WHAT IS REQUIRED: Please list each person that the APGMI shareholders voted to remove as a director at the special meeting described in the post on APGMI and London Capital Advisers.

EXERCISE PASSAGE:
== == ==

In the fourth post we tracked the row between the APGMI directors and London Capital Advisers via their duelling web sites, saw the APGMI directors lose a court action in New Brunswick, and concluded that London Capital would get their way, and turf out the respectable board directors of APGMI.
Finally, we saw London Capital expelled from GXG Markets and publicly censured by GXG: evidently the London Capital boys aren’t having it all their own way. Now read on.
On February 16th, just after that last post went up, London Capital Advisers notified shareholders of the meeting at which they would dismiss the rebel directors and, presumably, appoint sock puppets of their own. By the 20th, we have the inevitable outcome:
Asia Pacific Gold Mining Investments Ltd. (“APGMI”) wishes to advise its shareholders and the public that at the special shareholders meeting of APGMI held in Saint John, New Brunswick on February 20, 2015 (the “Special Meeting”), the shareholders voted to remove Mr. David Mapley, Mr. Phillippe Cappelle and Mr. Michael John Cunningham as directors of the corporation.
Mr. Thomas Yi had previously been appointed to the board of directors by order of the Queen’s Bench of New Brunswick and re-elected to his position at the Special Meeting. In addition to Mr. Thomas Yi, Ms. Lydia Amanuel and Mr. Chris Eddy were also elected as directors of APGMI.
As expected, Yi, Amanuel and Eddy have indeed worked together before, most obviously at Global 6 Technologies PLC, another GXG stock brokered by London Capital (NZ) (contacts tab) and ignominiously delisted in December 2014 “to maintain an orderly market”. What a great pedigree they have, already.
Equally unsurprisingly, Eddy turns out to have his own connections to dodgy gold mining ventures, too. For instance via Eddy’s Dubai entity Convergence Capital, one finds Eddy’s business partner Timothy Hanley Coster. Coster also crops up as the director of a New Zealand company, Greywolf Goldmining, whose machinations around mining permit acquisition in New Zealand had been so conspicuous that the Serious Fraud Office were investigating them during the unfastidious Coster’s brief stint as director:
…one of the more intriguing responses came when the man listed in Companies Office records as Greywolf’s New Zealand contact person told the Mail he had nothing to do with the company and wasn’t related to Edward Lancaster.
Mr Lancaster’s subsequent explanation – that the man was his son and had denied it to avoid drawing further attention – came too late to make any difference.
He sent that information through from Australia at 6.12pm on Tuesday. Two minutes later the Mail received notification from New Zealand Petroleum and Minerals that all Greywolf’s 10 oil, gas, coal and mineral prospecting and exploration permits had been turned down.
Greywolf had itself said the day before that it was withdrawing from Golden Bay, but this was a comprehensive rejection, and ominously accompanied by the news that “deficiencies” had been identified in the financial information the company had furnished.
Firing a farewell volley the next day, Greywolf’s New Zealand chief executive, Christchurch lawyer and ironsands mining advocate John Rutherford, issued a statement saying it had abandoned its plan to expand into New Zealand due to “exceptional media condemnation and factional opposition”, and lamenting New Zealand’s blindness to the benefits of mining.
But if Mr Rutherford thought that marked the beginning of quiet and dignified retreat, he was wrong. Yesterday morning came a development that didn’t surprise anyone who had taken an interest in Greywolf. The Serious Fraud Office announced that it had begun an investigation into whether the company had told lies in its permit applications.

== == ==

DATA BLOCK:
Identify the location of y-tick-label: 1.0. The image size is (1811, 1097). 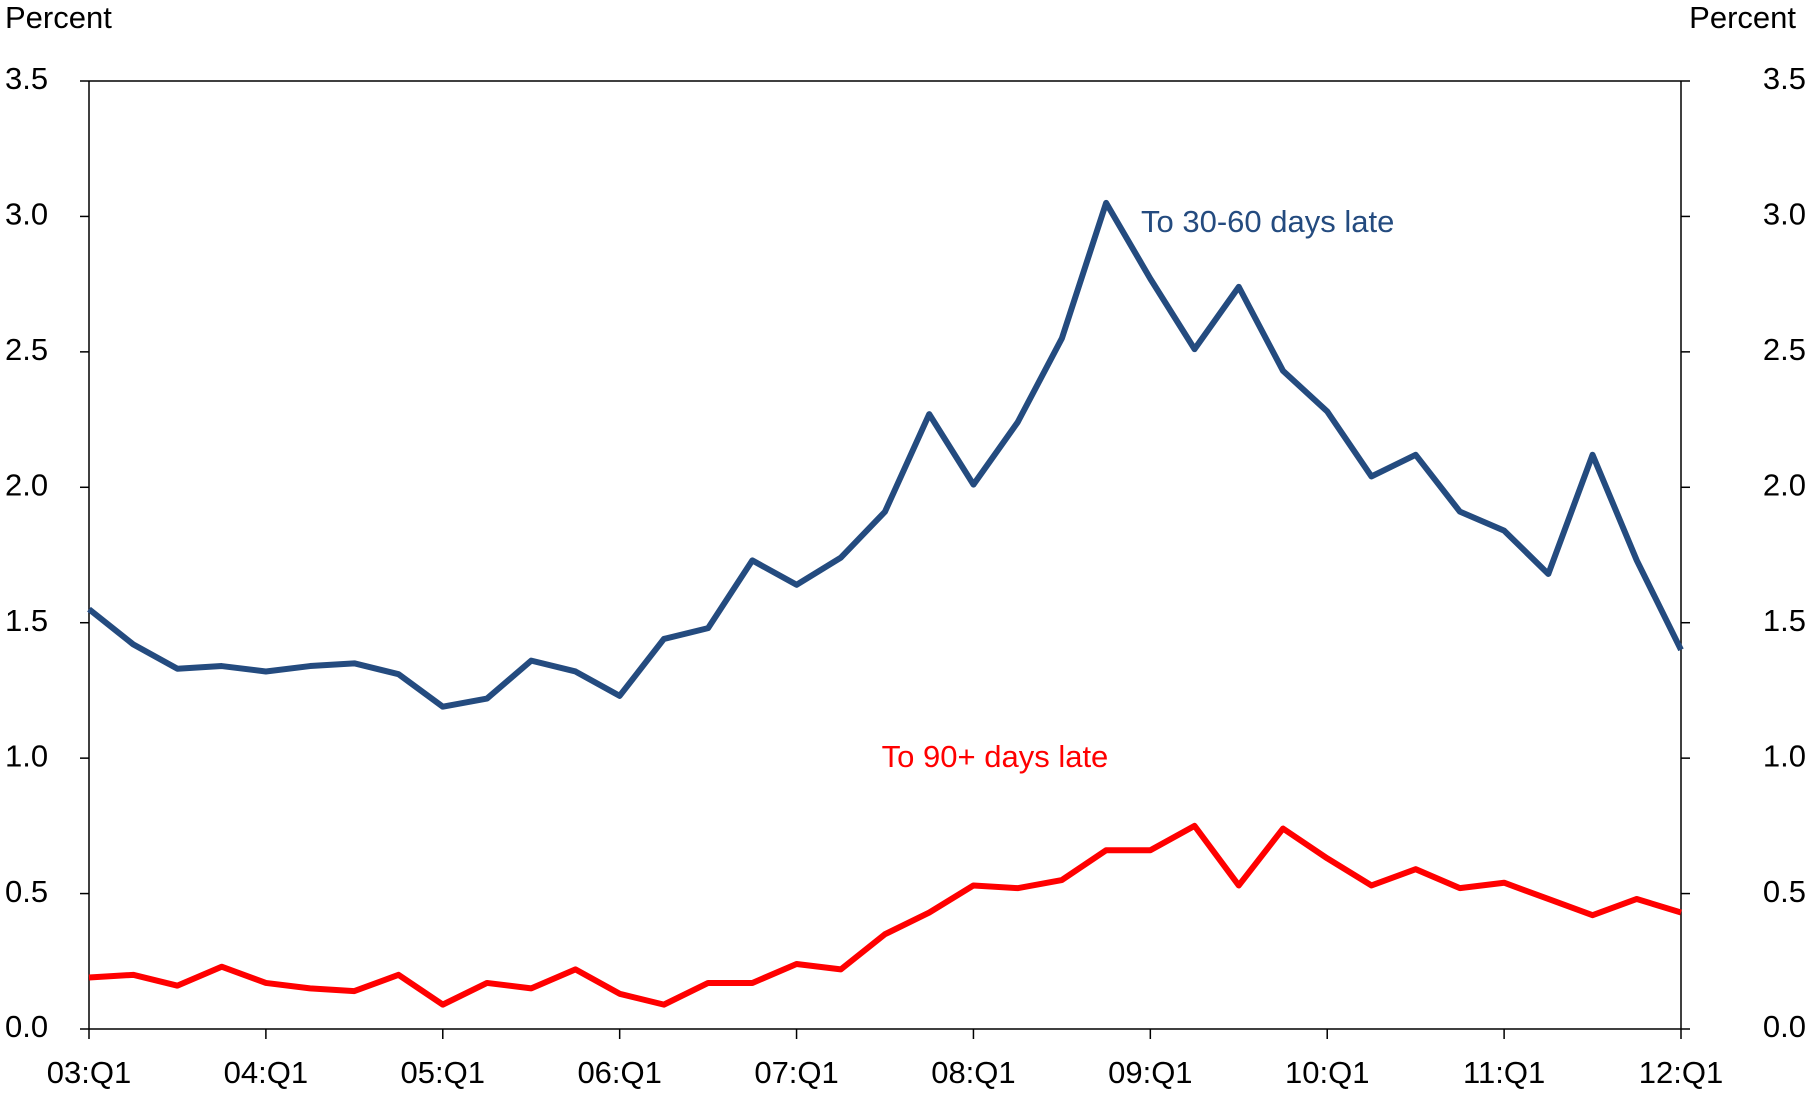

== == ==

SOLUTION FOR THIS PROBLEM:
Mr. David Mapley
Mr. Phillippe Cappelle
Mr. Michael John Cunningham